— READING TEXT —
United States District Court, W.D. Oklahoma

May 10, 2018

MERLY WAY, Plaintiff,
v.
COMMISSIONER OF SOCIAL SECURITY, Defendant.

          REPORT AND RECOMMENDATION

          SUZANNE MITCHELL UNITED STATES MAGISTRATE JUDGE

         Merly Way (Plaintiff) brings this action for judicial review of the Defendant Commissioner of Social Security's (Commissioner) final decision she was not “disabled” under the terms of the Social Security Act. See 42 U.S.C. § 405(g), 423(d)(1)(A). United States District Judge Timothy D. DeGiusti referred this matter to the undersigned Magistrate Judge for proceedings consistent with 28 U.S.C. §§ 636(b)(1)(B), (b)(3) and Fed.R.Civ.P. 72(b). Doc. 15. Following a careful review of the parties' briefs, the administrative record (AR), [1] and the relevant authority, the undersigned recommends the court affirm the Commissioner's decision.

         I. Administrative determination.

         A. Disability standard.

         The Social Security Act defines “disability” as the “inability to engage in any substantial gainful activity by reason of any medically determinable physical or mental impairment which can be expected to result in death or which has lasted or can be expected to last for a continuous period of not less than 12 months.” 42 U.S.C. § 423(d)(1)(A). “This twelve-month duration requirement applies to the claimant's inability to engage in any substantial gainful activity, and not just his underlying impairment.” Lax v. Astrue, 489 F.3d 1080, 1084 (10th Cir. 2007) (citing Barnhart v. Walton, 535 U.S. 212, 218-19 (2002)).

— DIRECTIONS —
According to the court report above, what does the magistrate judge recommend that the court do?

(Collected data entries)

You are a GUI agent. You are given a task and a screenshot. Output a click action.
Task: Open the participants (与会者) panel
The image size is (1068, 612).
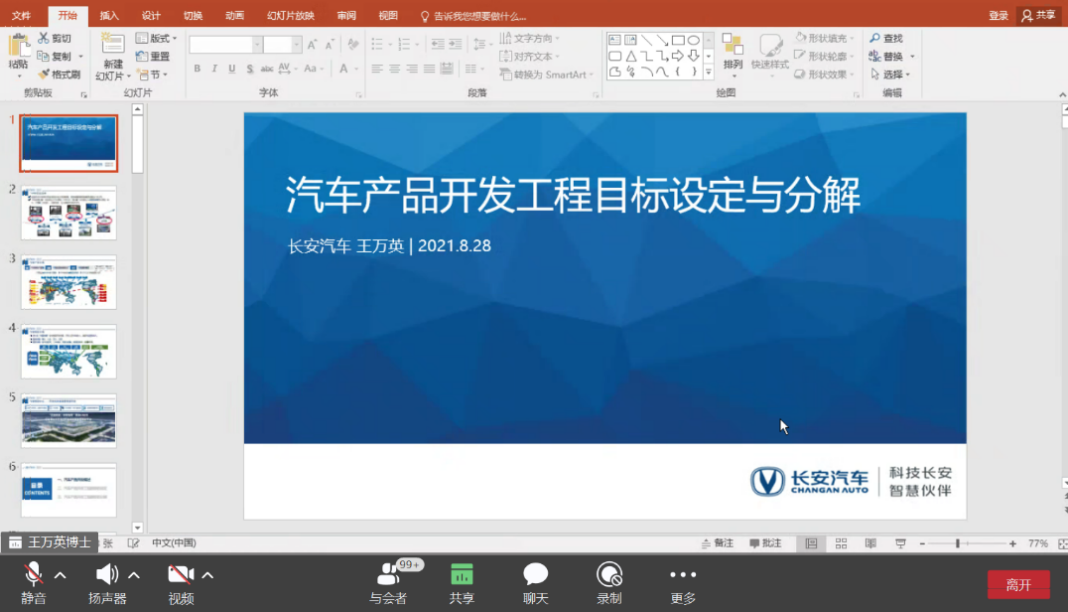tap(388, 575)
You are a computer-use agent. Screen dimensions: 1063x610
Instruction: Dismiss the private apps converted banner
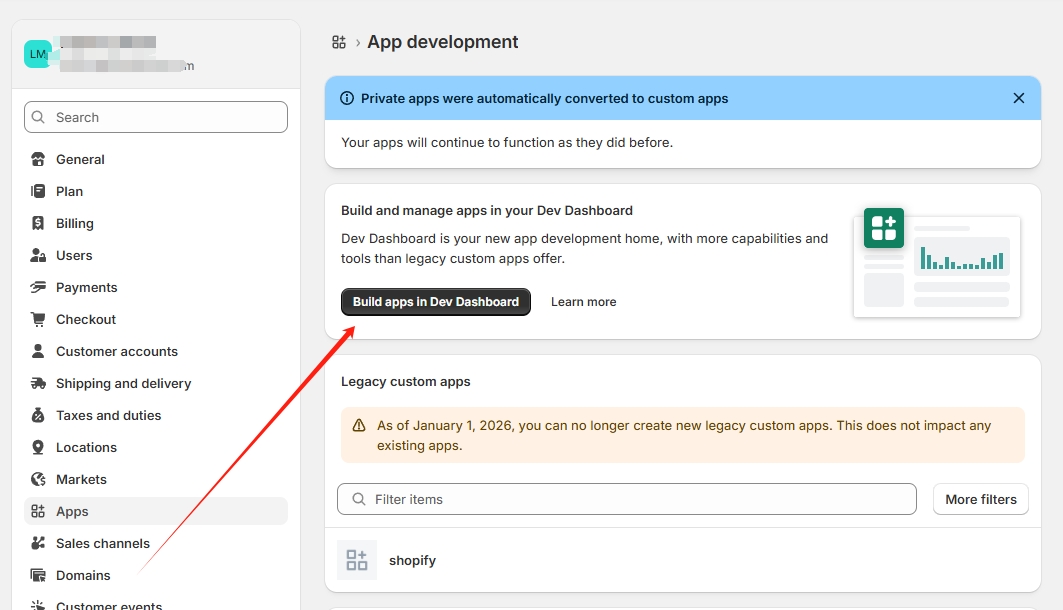click(x=1018, y=98)
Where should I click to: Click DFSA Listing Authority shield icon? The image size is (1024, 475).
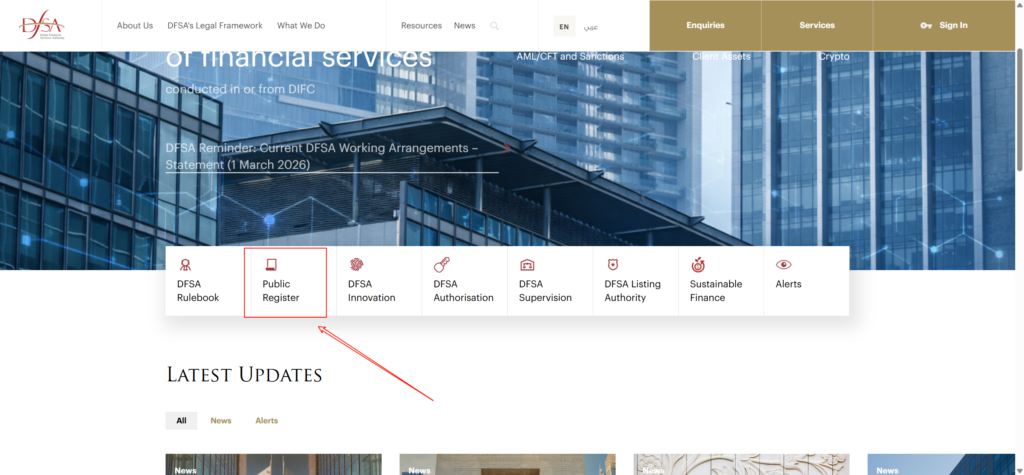[613, 265]
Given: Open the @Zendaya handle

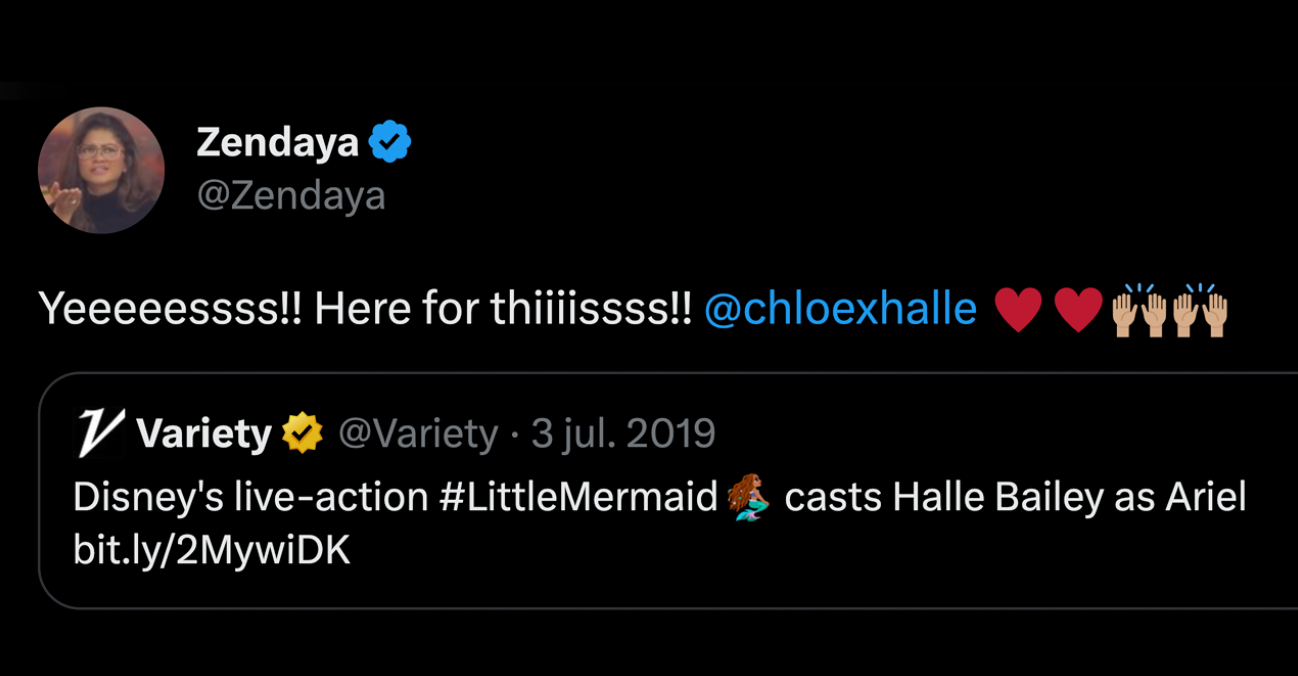Looking at the screenshot, I should pos(291,195).
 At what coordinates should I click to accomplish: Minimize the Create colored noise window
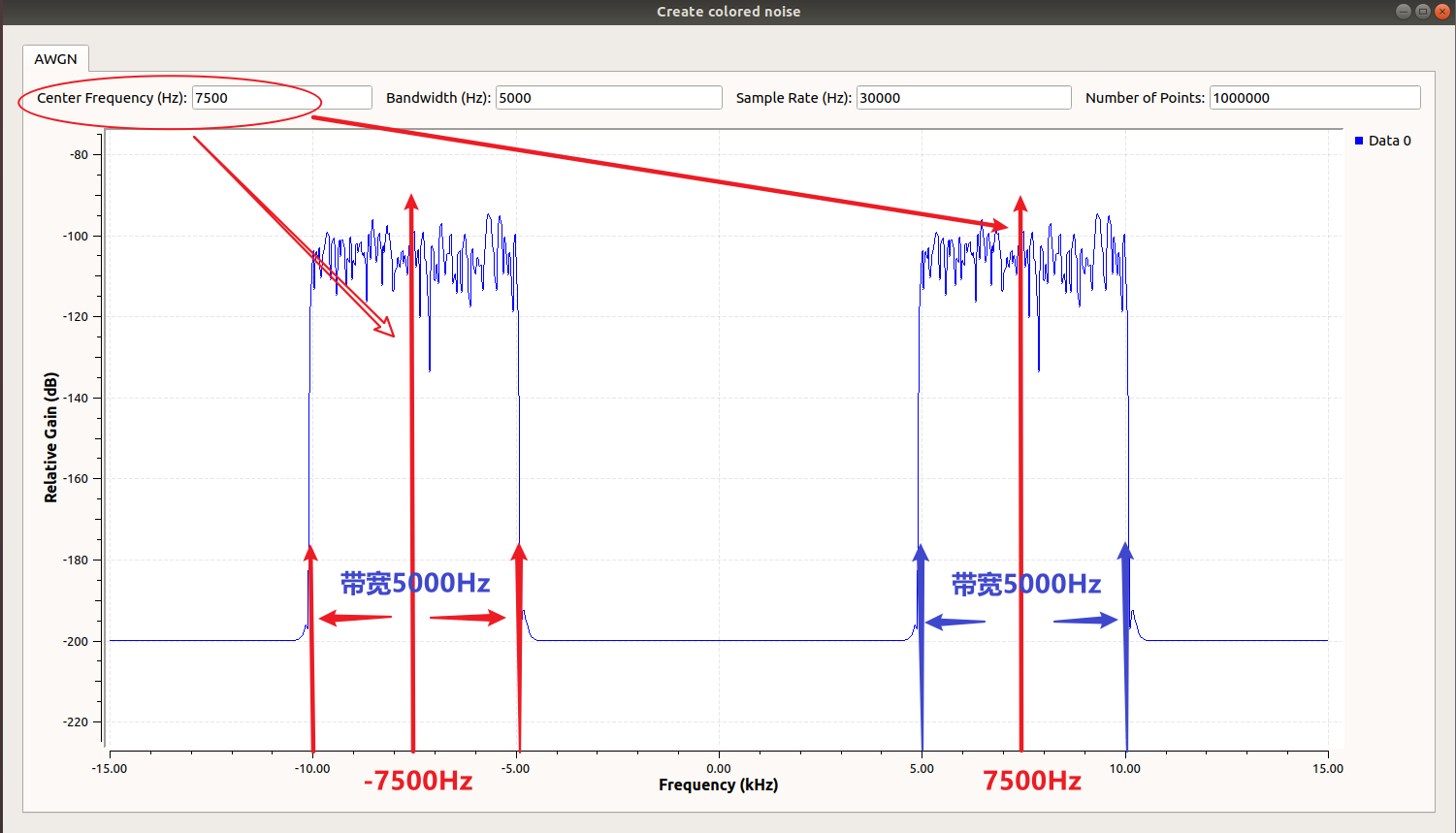1402,11
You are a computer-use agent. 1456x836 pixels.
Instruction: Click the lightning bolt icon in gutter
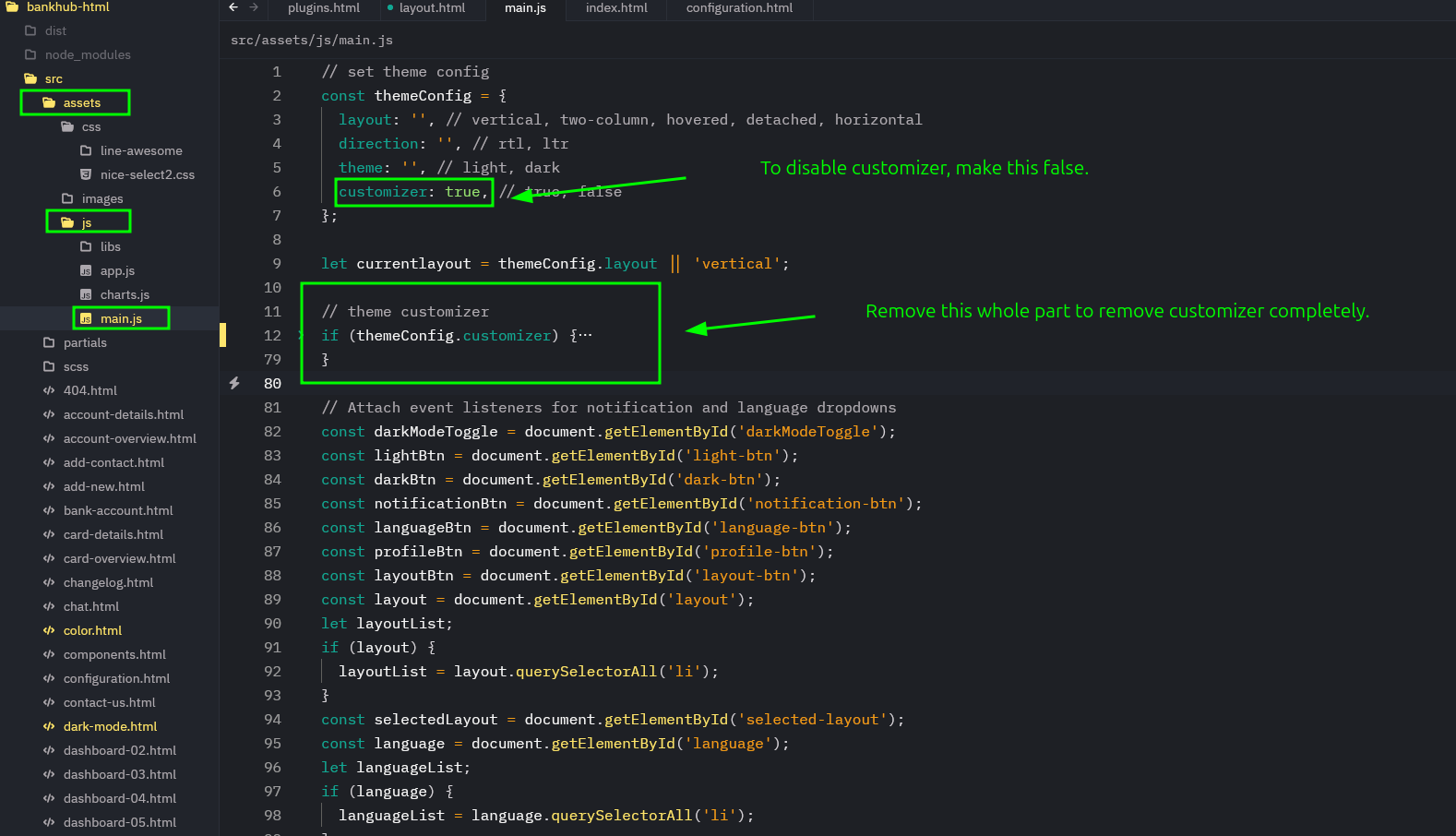pos(234,383)
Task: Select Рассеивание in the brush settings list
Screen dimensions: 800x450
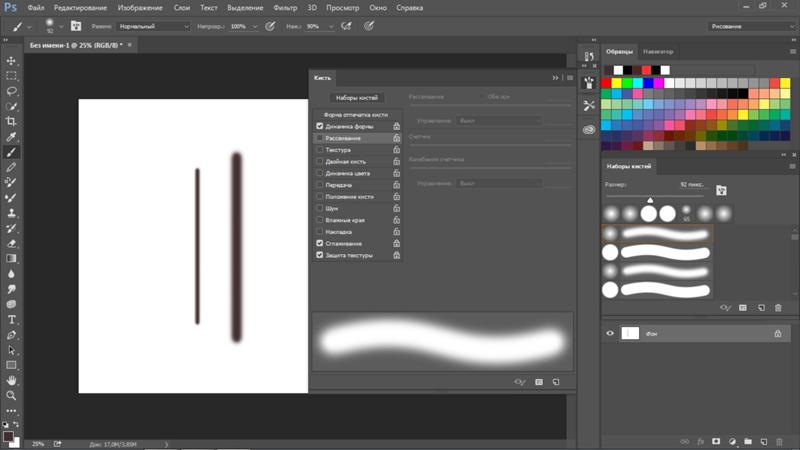Action: coord(343,138)
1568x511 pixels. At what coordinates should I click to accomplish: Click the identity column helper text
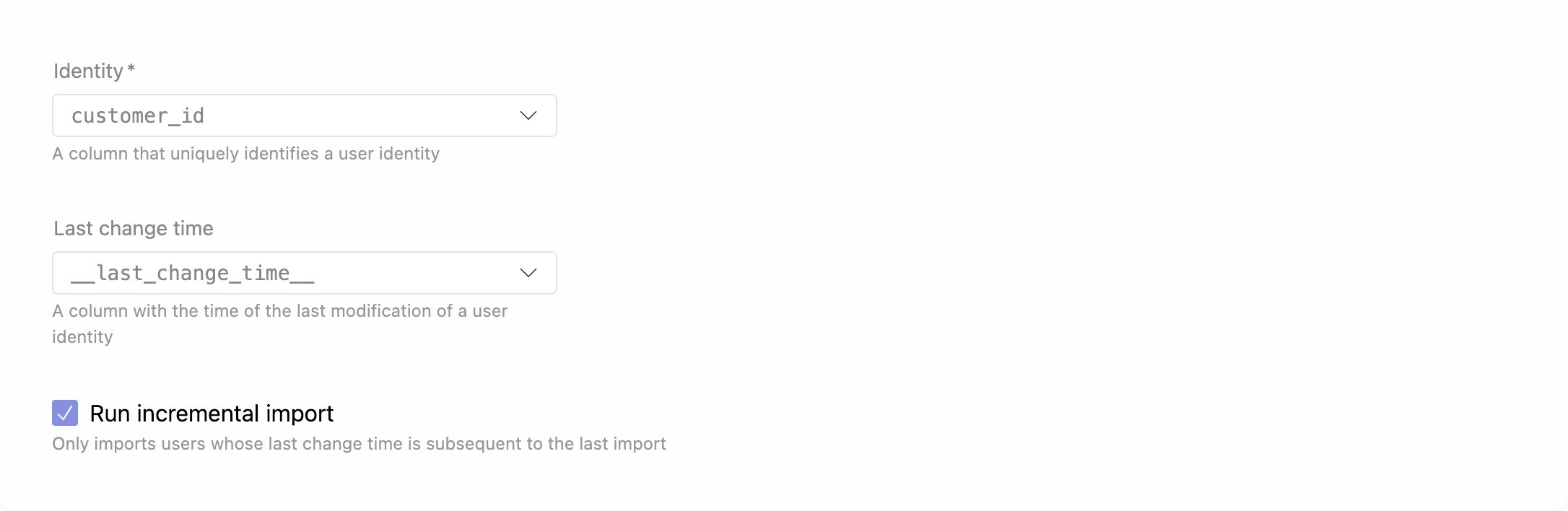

— COMPLETED EXERCISE —
Affirm the Commissioner's decision.